Unfortunately, despite great efforts to improve production methods, no consistent protocol exists for making high-quality silver nanocubes any smaller than about 25 nm. Below that size, the edges and corners of the cubes are anything but sharp and this rounding diminishes the properties for which such nanoparticles might otherwise be useful.

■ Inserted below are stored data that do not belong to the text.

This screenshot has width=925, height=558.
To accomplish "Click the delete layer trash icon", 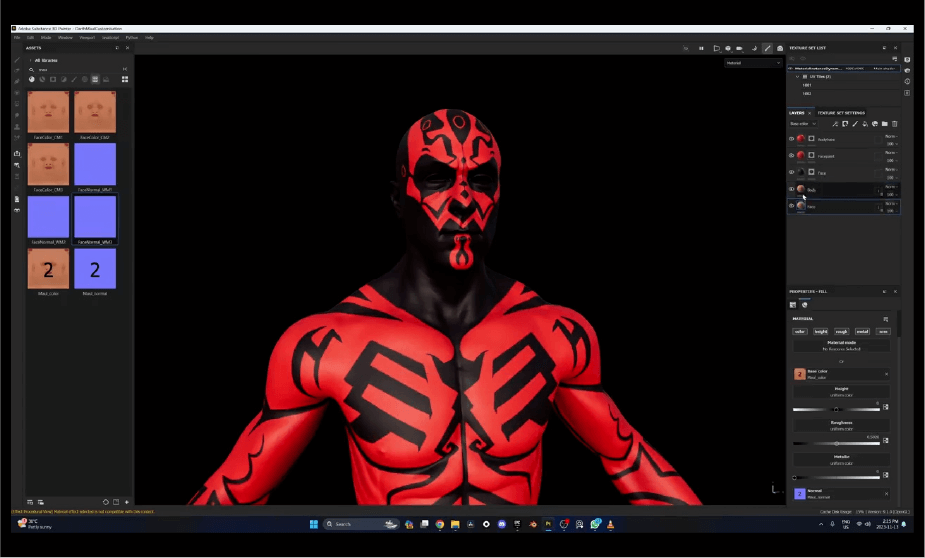I will [894, 124].
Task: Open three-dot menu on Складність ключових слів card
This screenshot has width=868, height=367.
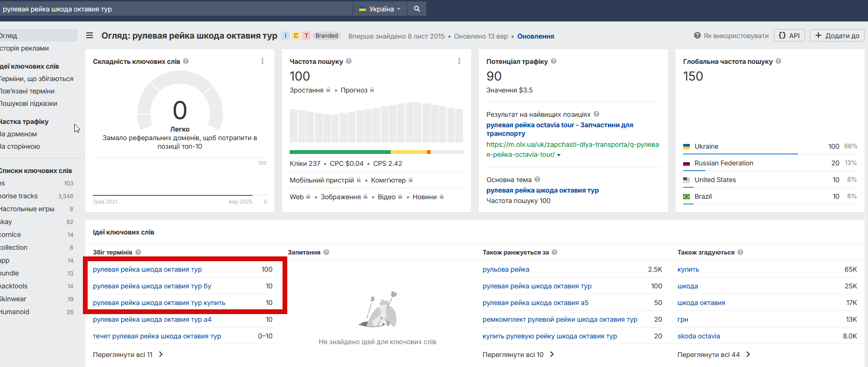Action: pos(262,61)
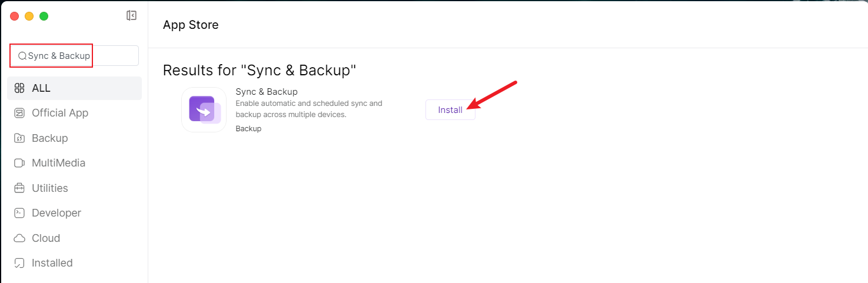Open the Sync & Backup result title
This screenshot has height=283, width=868.
(267, 92)
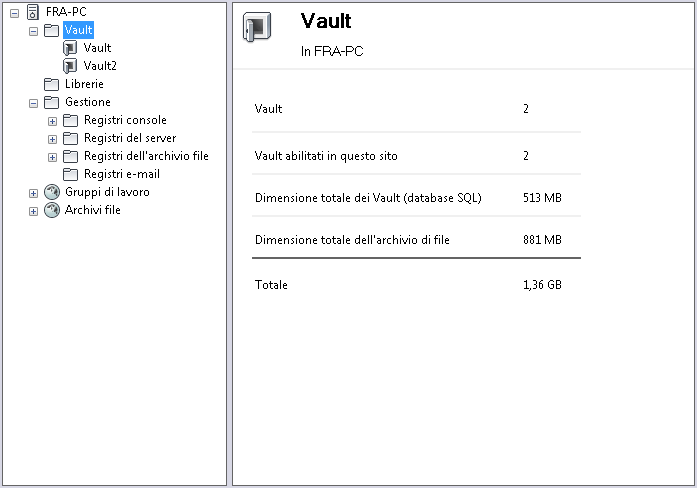Viewport: 697px width, 488px height.
Task: Collapse the Vault folder node
Action: [33, 30]
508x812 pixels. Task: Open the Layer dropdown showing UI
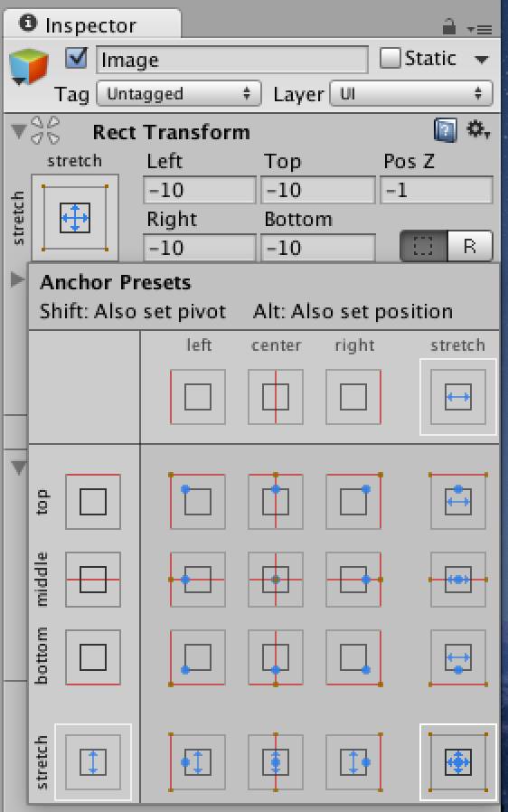coord(411,94)
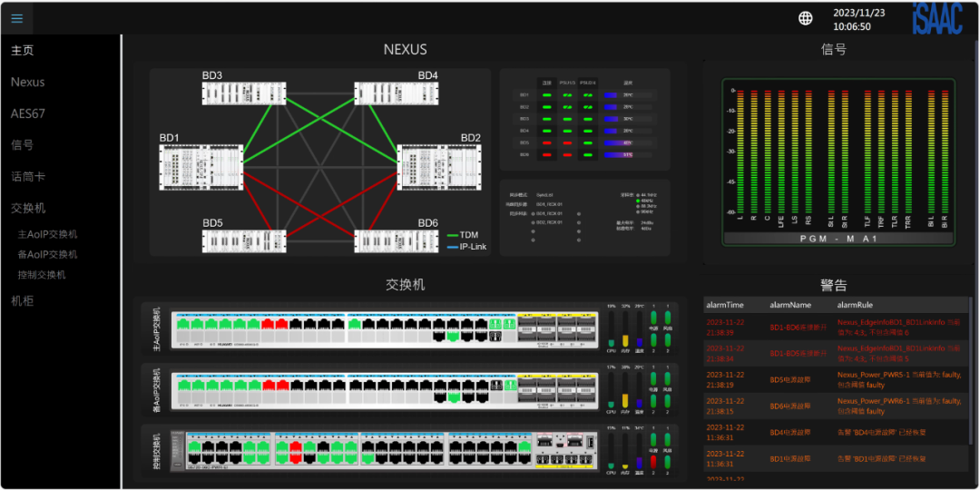Click the alarmTime column header
The width and height of the screenshot is (980, 490).
(x=724, y=305)
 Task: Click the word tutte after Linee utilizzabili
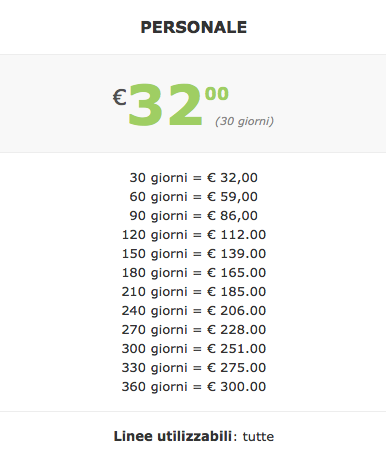pyautogui.click(x=258, y=437)
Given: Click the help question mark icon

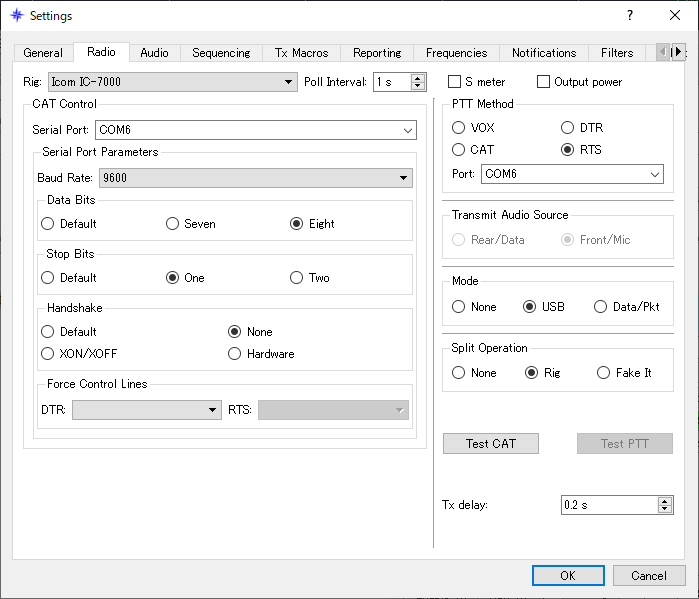Looking at the screenshot, I should (x=629, y=16).
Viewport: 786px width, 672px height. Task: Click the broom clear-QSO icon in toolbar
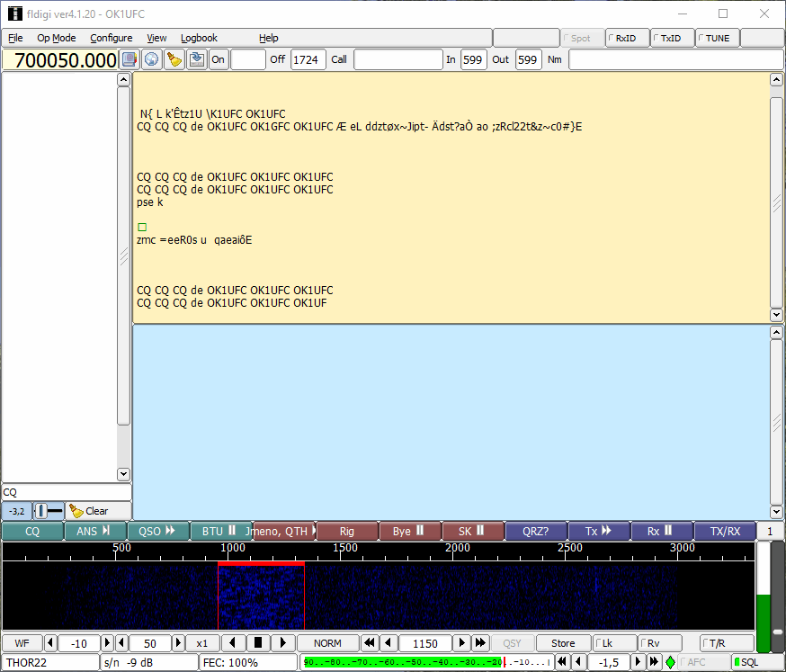[174, 59]
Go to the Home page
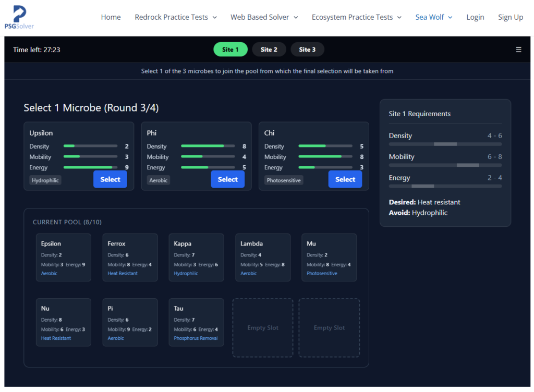This screenshot has width=534, height=392. click(x=111, y=17)
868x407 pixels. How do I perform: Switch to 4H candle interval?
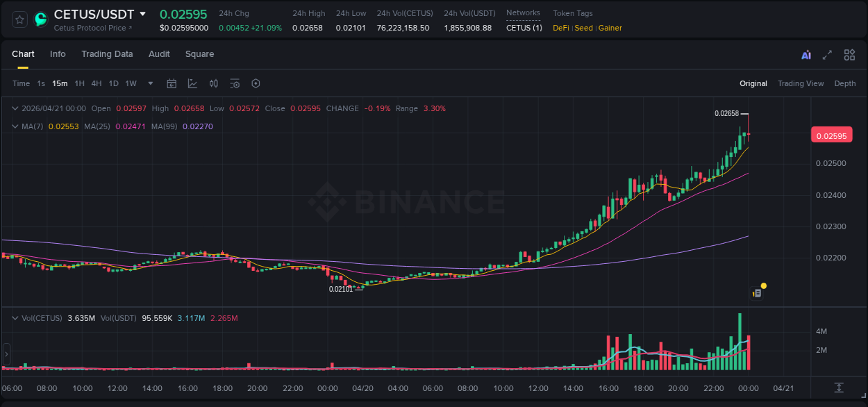click(x=97, y=83)
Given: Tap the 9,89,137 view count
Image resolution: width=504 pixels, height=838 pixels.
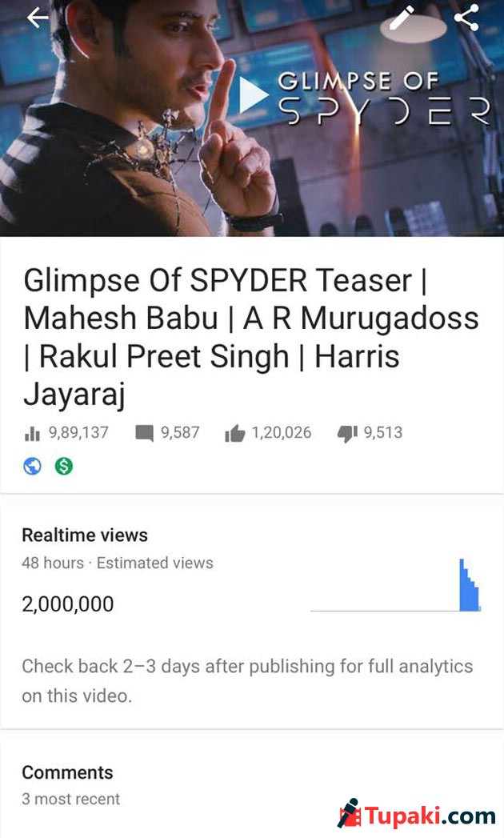Looking at the screenshot, I should tap(78, 432).
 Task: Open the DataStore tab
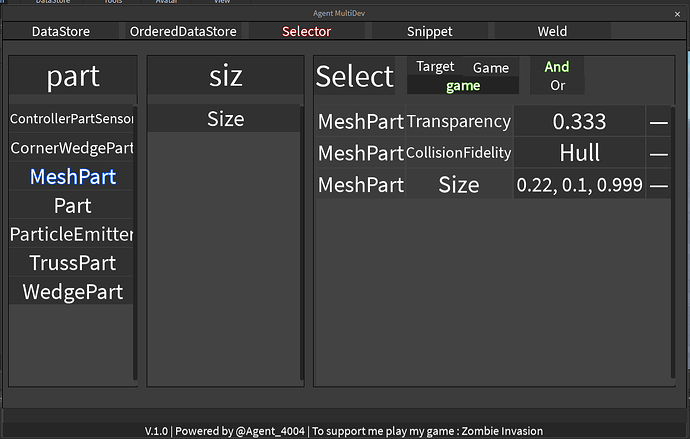61,31
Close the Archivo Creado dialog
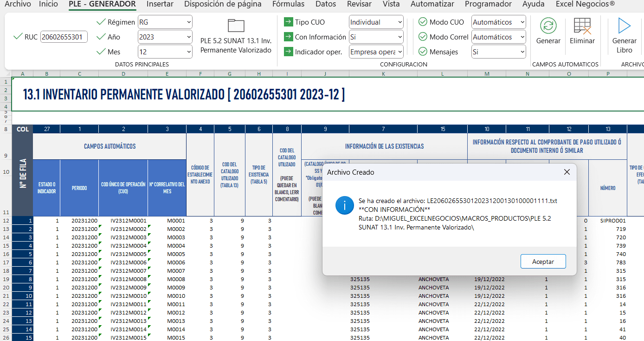This screenshot has height=341, width=644. pyautogui.click(x=567, y=172)
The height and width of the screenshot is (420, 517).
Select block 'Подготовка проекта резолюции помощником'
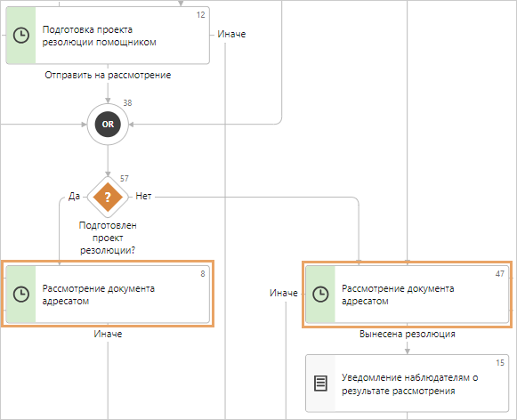pyautogui.click(x=108, y=36)
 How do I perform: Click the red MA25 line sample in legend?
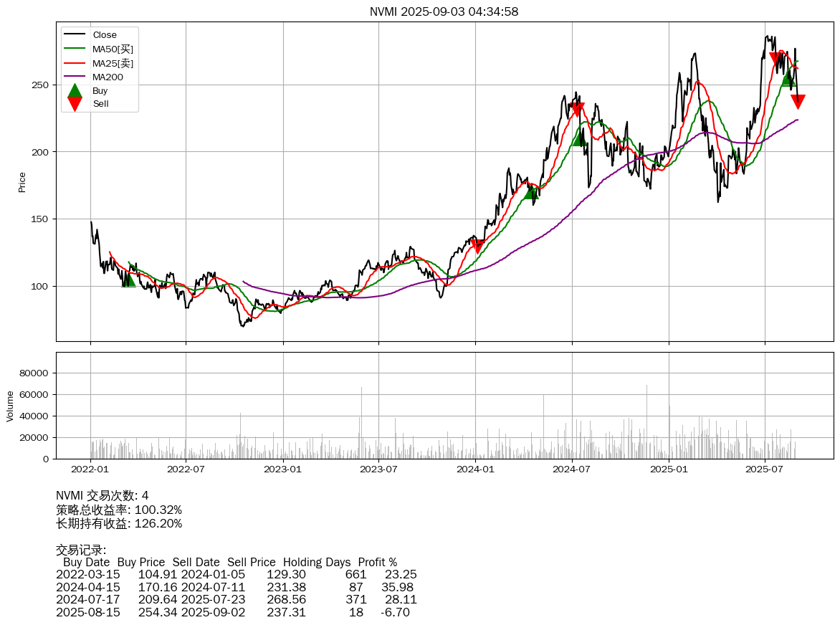coord(74,63)
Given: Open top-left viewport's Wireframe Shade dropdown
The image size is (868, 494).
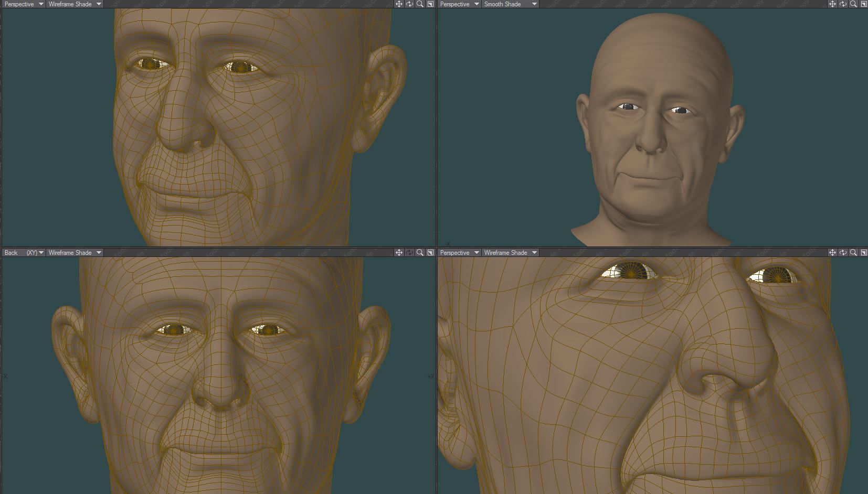Looking at the screenshot, I should tap(75, 4).
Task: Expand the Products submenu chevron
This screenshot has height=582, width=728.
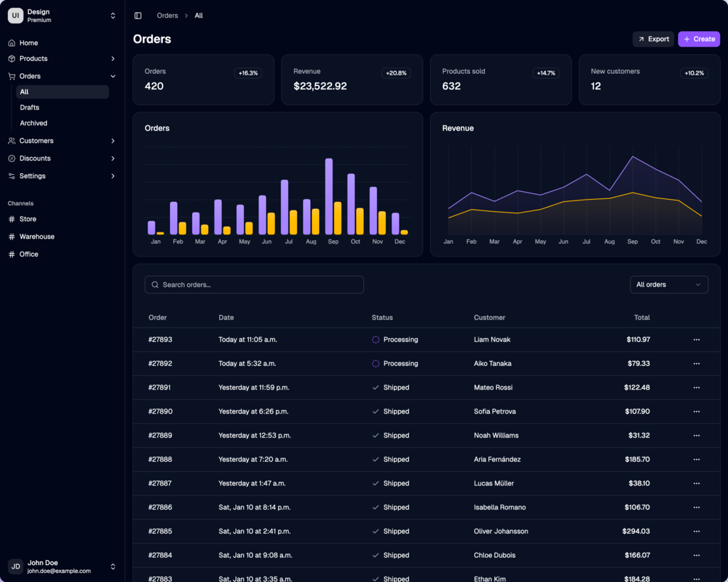Action: pyautogui.click(x=113, y=59)
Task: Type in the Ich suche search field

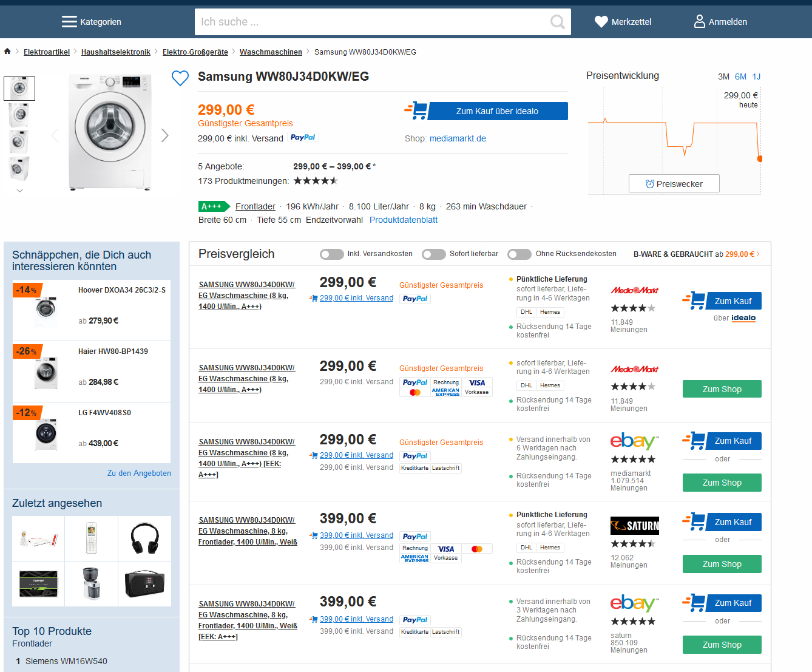Action: coord(370,22)
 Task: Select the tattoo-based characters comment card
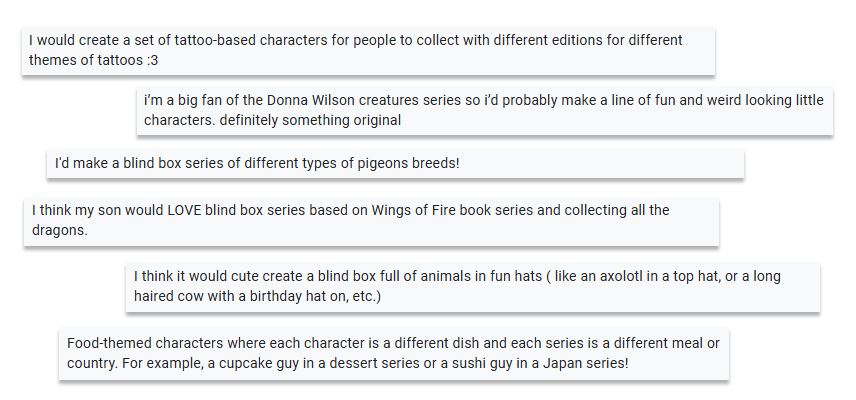[368, 50]
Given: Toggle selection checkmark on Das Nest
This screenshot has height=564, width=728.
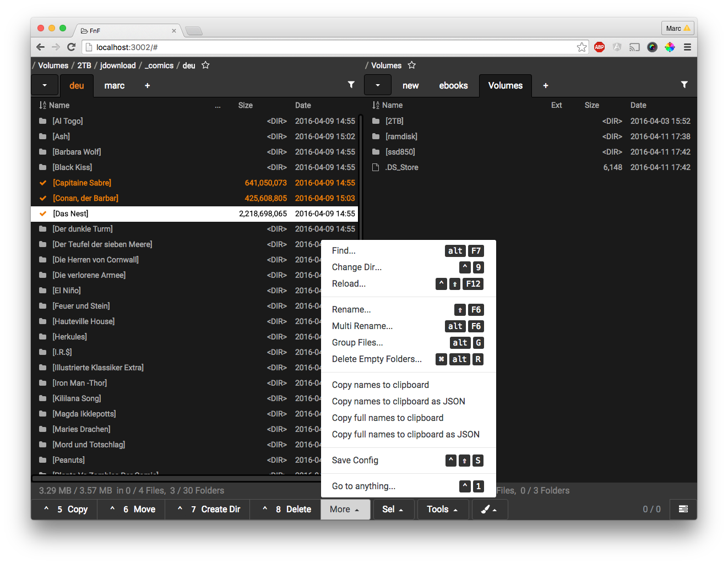Looking at the screenshot, I should [43, 213].
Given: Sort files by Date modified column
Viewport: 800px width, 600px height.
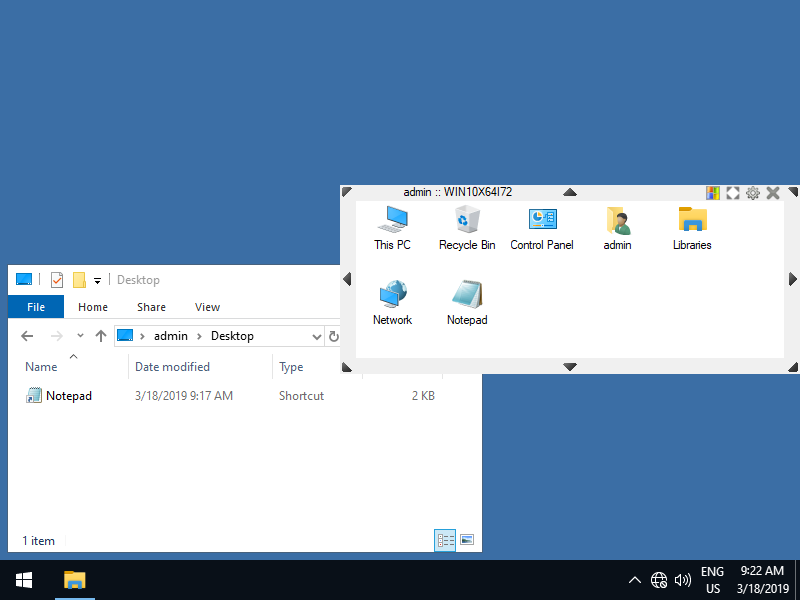Looking at the screenshot, I should coord(172,367).
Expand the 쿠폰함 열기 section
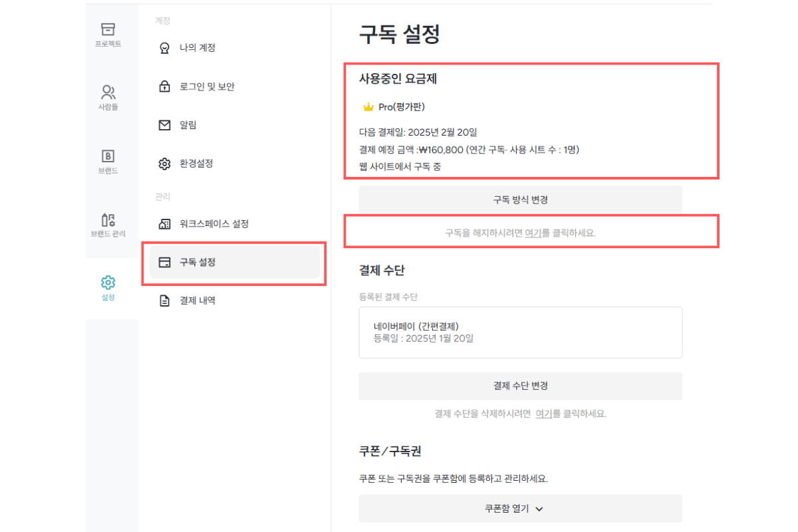 (520, 508)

Smaller Sharp-Edged Cubes using Bromide

Aleksey Ruditskiy and Younan Xia of the Georgia Institute of Technology, Atlanta, USA, have devised a polyol method for making higher quality silver nanocubes, the size of which can be controlled in the range of 13 to 23 nm without the troublesome rounding of edges and corners. The researchers were able to trigger rapid nucleation of silver atoms to form these nanocubes by using a trace amount of bisulfide ions, SH^– , which generate primary silver sulfide clusters, which serve as seeds for the growth of the silver nanocubes.

The addition of bromide ions regulates the nanoparticle growth kinetics and also caps the Ag(100) surface, keeping the corners and edges of their nanocubes nice and sharp. Bromide ions are obviously much smaller than bulky organic capping agents, such as poly(vinylpyrrolidone), and so allow the team to make much smaller silver nanocubes than was previously possible. The synthesis takes just minutes for the basic production and any extension to beyond an hour did not improve edge length, sharpness, or quality, although spherical nanoparticles smaller than 5 nm were obtained with longer growth times.

“The nanocubes of 13.4 ± 0.4 nm in edge length constitute the smallest nanocrystals of this kind reported to date,” the team states in the Journal of the American Chemical Society. Moreover, those nanocubes also have sharper corners and edges than the limited known examples of silver nanocubes that are smaller than 20 nm across, which can be shown by Transmission electron microscopy (TEM).

Applications in Plasmonics, Catalysis, and Biomedicine

Such tiny nanocubes represent a system with a vast catalytic surface area and so could lead to a new approach to various synthetic processes. The current approach gives a yield of about 90 % and is both highly reproducible and readily scalable. “The availability of such small and sharp Ag nanocubes will open the door to an array of applications in plasmonics, catalysis, and biomedicine,” the team says.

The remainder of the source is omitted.